The nomination of the new chairman for the committee on human rights evoked more controversy and interest than any other selection.

PPP Senator Mustafa Nawaz Khokhar had ably led this committee but this time his party did not want him to head it. Instead, it asked the PMLN to name someone for the position. However, the senator nominated by the PMLN was not interested in the post. Finally, the office went to the government.

Khokhar, who acted as the spokesman for the PPP chairman for years and used to defend the party in current affairs programmes on TV, has disappeared from screens for many weeks now, which shows he had distanced himself from his assignment.

Responding to his party leader Senator Sherry Rehman’s tweet, Khokhar tweeted that the standing committees are dependent on the existence of a ministry (division). No ministry means no committee. The HR ministry on a few occasions in the past had been merged with the law ministry. To avoid this, former senators Farhatullah Babar and Afrasiab Khattak had led the effort to turn it into a functional committee so that the HR committee never ceases to exist.

Sherry Rehman had tweeted that the human rights committee was made a standing committee because it is more powerful than a functional committee (which has no ministry) and the PPP did not trade it for defence. “For us it’s the most important committee. It went to PMLN and they made that choice. You ran HR well for the party”, Sherry had responded to Khokhar.

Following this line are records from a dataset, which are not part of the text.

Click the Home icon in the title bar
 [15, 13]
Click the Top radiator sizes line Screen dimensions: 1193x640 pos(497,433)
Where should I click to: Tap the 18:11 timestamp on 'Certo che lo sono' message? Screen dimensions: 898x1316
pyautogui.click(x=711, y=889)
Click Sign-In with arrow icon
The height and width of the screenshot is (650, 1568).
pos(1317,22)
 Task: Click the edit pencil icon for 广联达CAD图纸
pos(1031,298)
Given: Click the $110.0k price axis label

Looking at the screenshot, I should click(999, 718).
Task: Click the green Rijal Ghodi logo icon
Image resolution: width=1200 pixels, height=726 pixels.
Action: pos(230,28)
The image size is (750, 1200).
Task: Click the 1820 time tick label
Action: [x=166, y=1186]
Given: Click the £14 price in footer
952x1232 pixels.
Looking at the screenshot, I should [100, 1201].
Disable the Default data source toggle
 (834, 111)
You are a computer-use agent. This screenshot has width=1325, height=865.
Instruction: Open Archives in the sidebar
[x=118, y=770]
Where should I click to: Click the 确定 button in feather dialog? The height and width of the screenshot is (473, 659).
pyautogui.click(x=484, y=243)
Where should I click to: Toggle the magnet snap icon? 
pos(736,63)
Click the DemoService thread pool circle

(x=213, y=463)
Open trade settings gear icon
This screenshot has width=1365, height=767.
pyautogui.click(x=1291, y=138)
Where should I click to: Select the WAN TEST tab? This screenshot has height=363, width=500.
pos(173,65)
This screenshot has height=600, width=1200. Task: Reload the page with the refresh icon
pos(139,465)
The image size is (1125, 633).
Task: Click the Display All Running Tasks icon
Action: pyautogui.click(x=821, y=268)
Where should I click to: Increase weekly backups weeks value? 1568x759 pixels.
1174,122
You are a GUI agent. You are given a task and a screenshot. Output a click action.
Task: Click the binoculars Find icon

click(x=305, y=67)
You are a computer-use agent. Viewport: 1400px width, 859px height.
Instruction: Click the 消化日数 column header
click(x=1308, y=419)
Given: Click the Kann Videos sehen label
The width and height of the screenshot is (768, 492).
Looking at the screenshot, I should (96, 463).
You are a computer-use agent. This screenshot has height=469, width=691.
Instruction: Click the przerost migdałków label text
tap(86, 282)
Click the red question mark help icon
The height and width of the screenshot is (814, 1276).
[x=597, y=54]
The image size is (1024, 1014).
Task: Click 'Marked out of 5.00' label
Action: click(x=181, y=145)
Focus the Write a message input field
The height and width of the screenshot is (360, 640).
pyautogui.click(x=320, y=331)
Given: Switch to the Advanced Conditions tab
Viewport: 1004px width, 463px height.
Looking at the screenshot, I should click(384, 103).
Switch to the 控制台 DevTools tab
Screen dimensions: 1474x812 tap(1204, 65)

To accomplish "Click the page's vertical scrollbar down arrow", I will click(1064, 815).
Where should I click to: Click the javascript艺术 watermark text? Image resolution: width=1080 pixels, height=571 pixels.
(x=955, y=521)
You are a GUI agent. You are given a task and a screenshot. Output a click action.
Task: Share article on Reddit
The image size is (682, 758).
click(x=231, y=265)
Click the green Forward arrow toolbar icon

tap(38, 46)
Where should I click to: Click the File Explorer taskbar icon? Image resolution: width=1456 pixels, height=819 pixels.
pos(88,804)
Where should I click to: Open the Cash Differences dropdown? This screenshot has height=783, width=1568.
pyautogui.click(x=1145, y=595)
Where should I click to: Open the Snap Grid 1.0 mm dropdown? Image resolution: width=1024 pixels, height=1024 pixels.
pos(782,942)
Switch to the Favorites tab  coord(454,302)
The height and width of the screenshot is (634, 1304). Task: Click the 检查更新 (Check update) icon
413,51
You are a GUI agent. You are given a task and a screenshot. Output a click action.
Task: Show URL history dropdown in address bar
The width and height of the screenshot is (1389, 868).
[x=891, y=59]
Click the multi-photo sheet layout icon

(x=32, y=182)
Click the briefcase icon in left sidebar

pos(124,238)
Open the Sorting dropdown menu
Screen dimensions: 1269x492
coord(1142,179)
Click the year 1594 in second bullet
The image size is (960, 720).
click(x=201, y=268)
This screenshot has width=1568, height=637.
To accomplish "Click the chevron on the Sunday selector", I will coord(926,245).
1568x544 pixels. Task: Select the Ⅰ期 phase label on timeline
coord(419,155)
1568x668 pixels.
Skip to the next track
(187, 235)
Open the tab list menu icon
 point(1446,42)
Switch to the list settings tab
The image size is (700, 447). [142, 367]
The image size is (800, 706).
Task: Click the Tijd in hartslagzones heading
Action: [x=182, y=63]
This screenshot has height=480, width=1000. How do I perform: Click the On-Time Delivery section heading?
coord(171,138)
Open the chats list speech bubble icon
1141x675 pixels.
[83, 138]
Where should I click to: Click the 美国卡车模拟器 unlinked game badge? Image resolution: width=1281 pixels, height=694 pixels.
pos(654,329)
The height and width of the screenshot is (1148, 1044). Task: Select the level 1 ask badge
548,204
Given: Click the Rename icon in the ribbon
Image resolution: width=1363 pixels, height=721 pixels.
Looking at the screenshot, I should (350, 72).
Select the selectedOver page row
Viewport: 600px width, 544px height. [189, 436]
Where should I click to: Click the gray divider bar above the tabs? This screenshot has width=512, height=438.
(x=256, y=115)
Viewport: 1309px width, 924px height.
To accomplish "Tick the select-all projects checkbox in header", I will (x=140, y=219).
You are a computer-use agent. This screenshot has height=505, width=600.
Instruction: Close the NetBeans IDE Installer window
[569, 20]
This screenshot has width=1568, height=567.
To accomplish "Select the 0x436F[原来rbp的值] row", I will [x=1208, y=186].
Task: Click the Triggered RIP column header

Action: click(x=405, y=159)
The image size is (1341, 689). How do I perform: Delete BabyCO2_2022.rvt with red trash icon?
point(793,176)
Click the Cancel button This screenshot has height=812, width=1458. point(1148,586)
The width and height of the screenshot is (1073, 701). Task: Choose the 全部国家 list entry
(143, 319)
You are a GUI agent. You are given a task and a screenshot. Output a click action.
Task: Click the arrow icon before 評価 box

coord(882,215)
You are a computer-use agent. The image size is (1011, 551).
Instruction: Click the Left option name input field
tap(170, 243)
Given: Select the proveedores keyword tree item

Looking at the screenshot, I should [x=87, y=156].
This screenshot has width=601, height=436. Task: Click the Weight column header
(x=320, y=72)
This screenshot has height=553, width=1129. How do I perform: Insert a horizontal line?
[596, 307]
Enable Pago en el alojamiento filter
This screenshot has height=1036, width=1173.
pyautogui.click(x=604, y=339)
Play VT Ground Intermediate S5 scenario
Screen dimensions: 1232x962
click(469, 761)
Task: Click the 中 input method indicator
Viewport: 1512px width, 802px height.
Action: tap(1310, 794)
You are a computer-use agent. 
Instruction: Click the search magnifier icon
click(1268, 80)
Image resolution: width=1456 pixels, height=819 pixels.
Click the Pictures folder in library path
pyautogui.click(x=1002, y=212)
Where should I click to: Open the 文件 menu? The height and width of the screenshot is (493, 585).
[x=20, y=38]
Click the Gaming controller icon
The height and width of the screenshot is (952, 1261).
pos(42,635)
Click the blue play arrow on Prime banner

Before that, Khokhar had tweeted that on the first working day of the Senate, among the top of the agenda items for the day was to clip the wings of the HR committee. To turn it into a standing committee from a functional. Khokhar stood up and protested but the “silence from the front rows was deafening!”

Despite the fact that both the opposition groups got their due representation on the basis of their numerical strength, the acrimony that was caused due to the election of the opposition leader continues.

“We had been formally called by the Senate chairman to attend a meeting between the opposition leader and the government side a few weeks back to discuss the composition of the new parliamentary committees. But we were not allowed to participate in it on the argument that the PMLN would be consulted later, Siddiqui said.

“We had made it clear that we would not allow any deals to materialise at our cost.”